A Liverpool-based solar installation firm has been reprimanded by Stroud District Council for distributing potentially misleading advertising material.
However the installer in question, ESE Services Limited, has stressed that the marketing campaign in question was halted as soon as several “issues” with letters arose, and the letters in question have since been amended.
ESE Services Limited, based in Bootle, near John Lennon Airport, was the subject of a notice from the council regarding letters sent to its tenants about their solar systems.
Those letters stated that component warranties may be due to expire. It provided a free number to call before mentioning that upgraded inverters could be potentially beneficial to system performance.
No specific manufacturers or components are mentioned in the letter.
Joe Gordon, head of contract services at Stroud District Council, said that all solar systems installed on Stroud District Council’s homes are in fact serviced and maintained by Low Carbon Exchange.
“We’ve never heard of ESE and they certainly are not allowed to tamper with the council’s solar panels. Tenants should put the letters straight in their recycling bin,” he said.
A spokesperson for ESE Services told Solar Power Portal that the letters were sent by ESE Consultants, an independent marketing company that is responsible for its marketing activity, using a database supposedly made up of home owners bought from a third party.
It was intended that these letters would reach out to customers with solar whose original installer had ceased to trade or left the market.
“We tested the market on that, but there was a massive issue a few weeks ago where the wrong documents [were] sent to customers, which was a first draft letter which shouldn't have been sent.
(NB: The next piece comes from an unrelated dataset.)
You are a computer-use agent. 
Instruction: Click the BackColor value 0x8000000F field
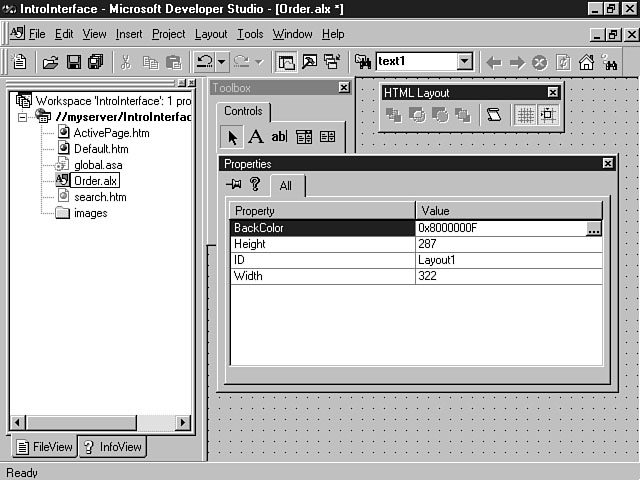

That's now been amended and the letter's now a bit more transparent on advising the customer what they have to do,” the spokesperson said.
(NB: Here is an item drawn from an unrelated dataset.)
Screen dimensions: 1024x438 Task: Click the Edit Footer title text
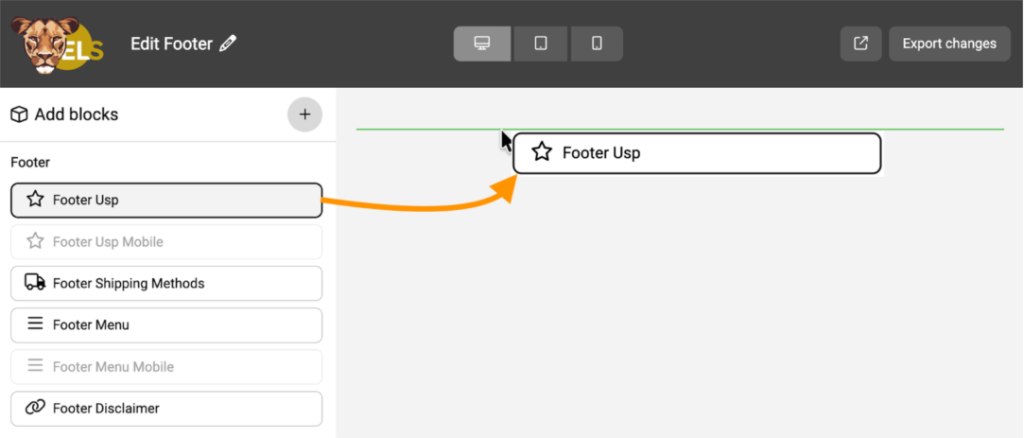[172, 44]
Letters sent from the company in the future will now state in bold font that recipients who benefit from solar via a third-party lease agreement or are part of a housing association should disregard the letter entirely.
ESE Services also stressed that there had been “some sort of crossover” with the data it was provided by a third party which saw council tenants included in a generic list of home owners.
“What we do advise people, if anyone contacts us and they're a council tenant, we apologise and tell them to completely disregard the letter. If they are on a rent-a-roof scheme we advise them the same,” the spokesperson said.
The incident will serve as a reminder for the industry over its marketing tactics, particular after a number of accounts of nefarious or unscrupulous marketing have crept up in the past year.
In January 2018 it emerged that Fife’s trading standards team had launched an investigation into renewable energy and property maintenance scams after residents reported unsolicited calls and doorstep appointments offering upgrades and/or extended warranty products.
It followed an altogether more alarming scam that emerged in late 2017 involving at least one company informing households that fire crews would not attend incidents at properties with solar installations unless they were fitted with a ‘kill switch’.
Cambridge Fire and Rescue Service was one of a number of fire crews across the country to disprove those claims.